Lance Armstrong is breathing easier now.
The four-time Tour winner is exactly where he wants to be: one second behind the yellow jersey leader -- worn by his US Postal teammate Victor Hugo Pena -- with the hardest part of the grueling three-week race still ahead.
In Wednesday's fourth stage -- a 69km team time trial from army town Joinville to Saint-Dizier in the east -- Armstrong and his fellow Postals blew the competition away, recording their first ever win in this speed and teamwork-orientated discipline.
Armstrong, closing in on Spaniard Miguel Indurain's unique feat of five-straight Tour victories, is peaking at the right time -- with the weekend's grueling mountain stages lying in wait.
"I had some problems before the Tour that I didn't elaborate on," Armstrong said after the win. "I didn't talk about them because it's really not important. But I'm getting better. I feel better every day."
With the Postals hogging the top eight places in the overall rankings, Armstrong and his teammates are in great shape to tackle the next five stages, which begin with some modest climbs Thursday and Friday before the first of three daunting alpine stages.
The danger has almost passed for Armstrong -- fortunate not to be seriously hurt in Sunday's first stage when the Texan was among around 35 riders caught in a pileup.
The team's plan in the early stages could have read thus: avoid danger, stay fresh, and clock an excellent time trial to take into the mountains -- where some thrive and others melt away in the scorching heat.
Armstrong will hope to avoid further mishap in Thursday's fifth stage -- a 196.5km route from Troyes toward Nevers in central France. The course is relatively flat with some minor hill climbs -- but none exceeding 323m.
Friday's sixth stage sees the first noteworthy climb.

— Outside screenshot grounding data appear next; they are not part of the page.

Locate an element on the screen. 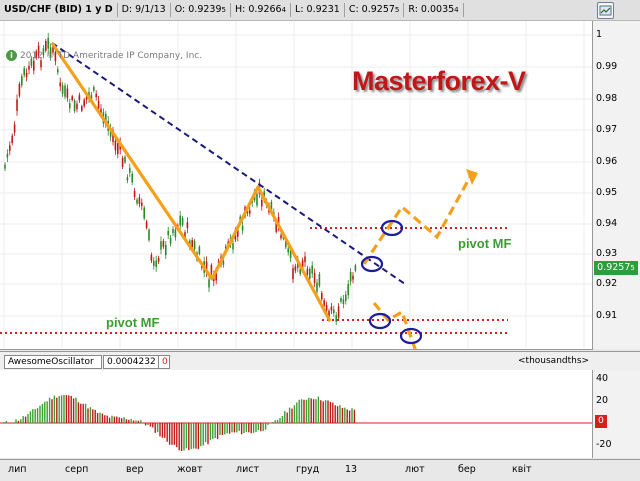  month-label: бер is located at coordinates (467, 470).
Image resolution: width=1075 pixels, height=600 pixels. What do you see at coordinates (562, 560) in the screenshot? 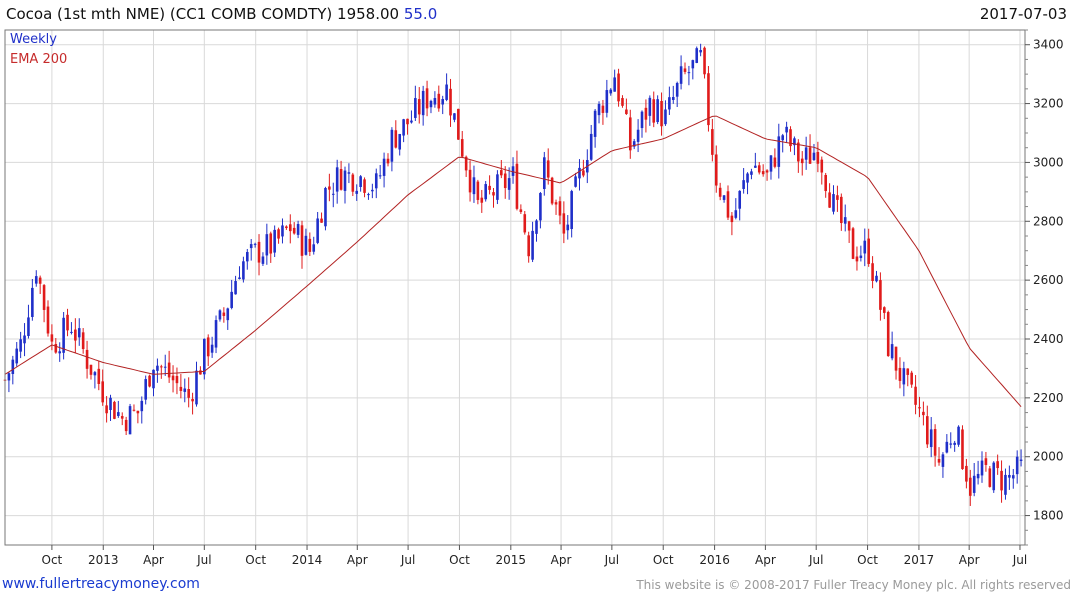
I see `x-tick-label: Apr` at bounding box center [562, 560].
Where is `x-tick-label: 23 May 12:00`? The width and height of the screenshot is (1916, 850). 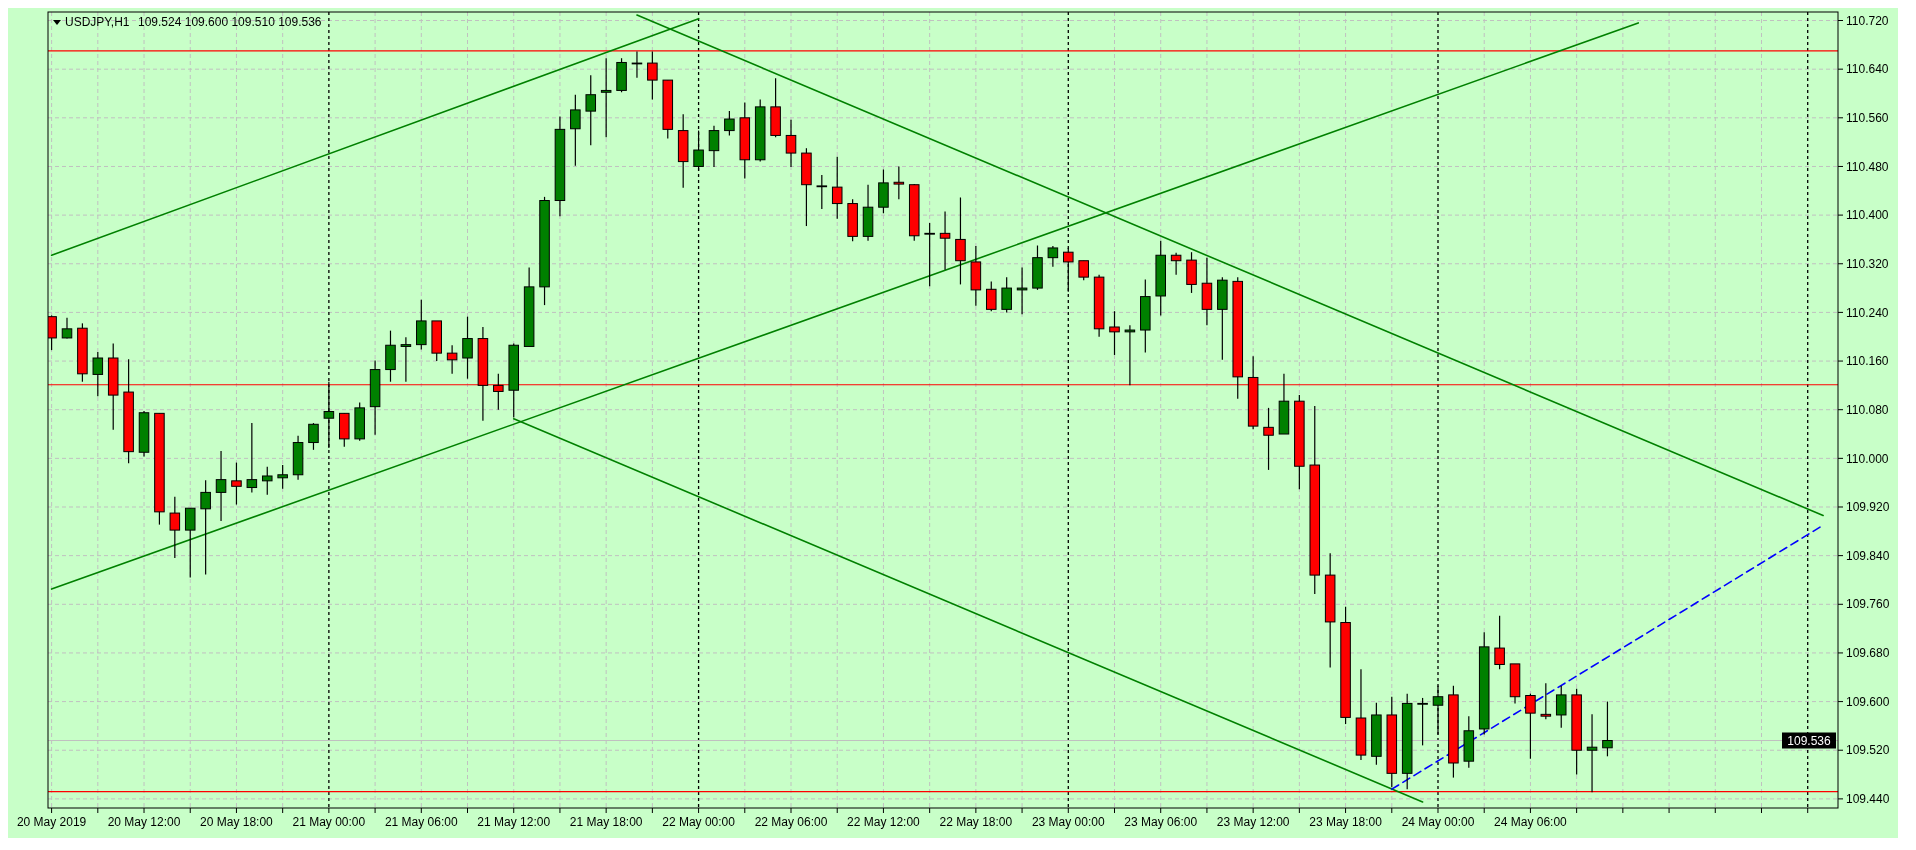
x-tick-label: 23 May 12:00 is located at coordinates (1253, 822).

Riders must tackle the Cote des Echarmeaux -- which peaks at 708m -- before arriving in Lyon, France's second-largest city and famed for its gastronomic delights. Not that Armstrong, who carefully weighs his food and monitors every calorie, is likely to indulge.

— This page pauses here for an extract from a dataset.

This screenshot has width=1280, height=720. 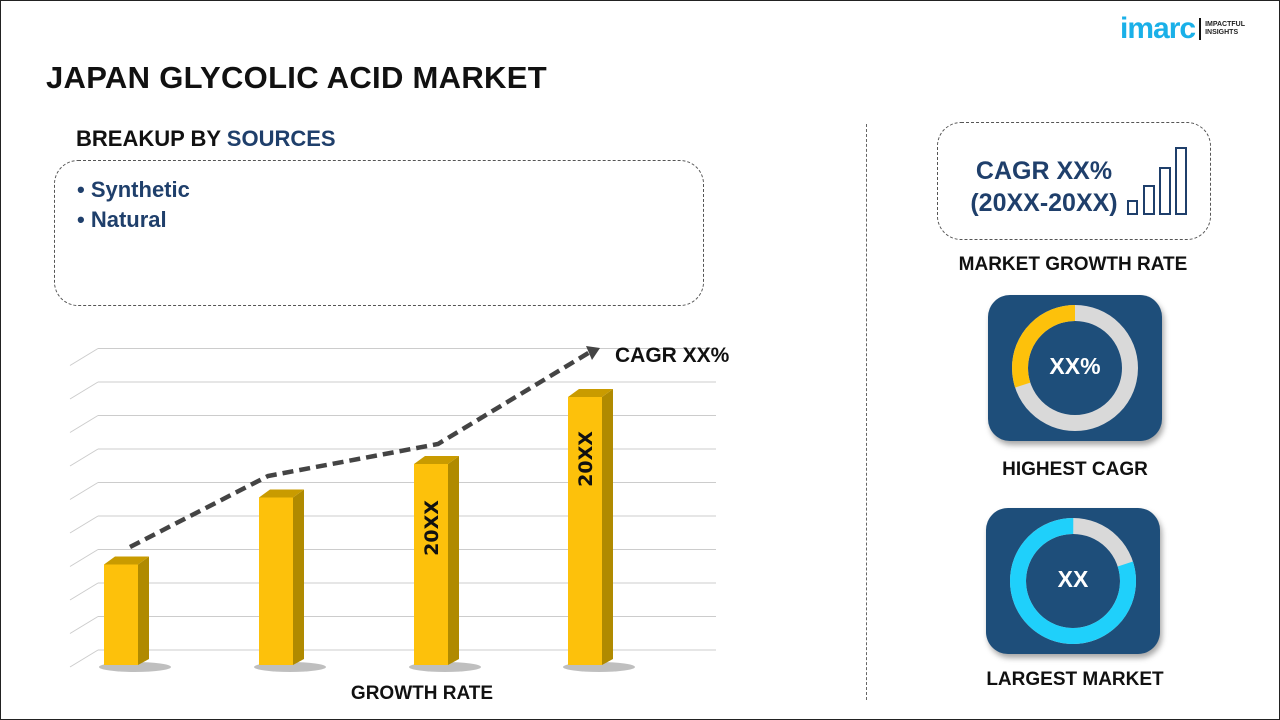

Saturday's 230.5km haul from Lyon to the ski resort of Morzine-Avoriaz is the first of three days of grueling alpine ascents.
After several medium-difficulty ascents, the riders face two mammoth climbs in the last 20km of the stage.
The Col de la Ramaz, which peaks at 1,619m, is followed by the 1,181m ascent on the Cote des Gets. A downhill dash then carries tired limbs to the finish line.
"I'm feeling better and better," Armstrong said, adding that a modest 7th-place finish in Saturday's prologue and Sunday's first stage crash had dampened his spirits.
"Definitely the prologue wasn't sharp, but in light of the way I was feeling after the first stage I shouldn't be surprised that I'm feeling better now," a calm, smiling Armstrong said after Wednesday's win. As the Postals crossed the finish line Wednesday, they immediately dismounted and then screamed in delight as a swarm of spectators, some waving stars-and-stripes flags, engulfed them.
Armstrong's American teammates, George Hincapie and Floyd Landis, jumped into each others arms and rocked side-to-side in uninhibited exuberation. Armstrong gave high-fives to any rider in the figure-hugging dark blue strip of Postal within range.
"It was perfect, as good as you can ask for," Landis said, sweat flooding over his brow.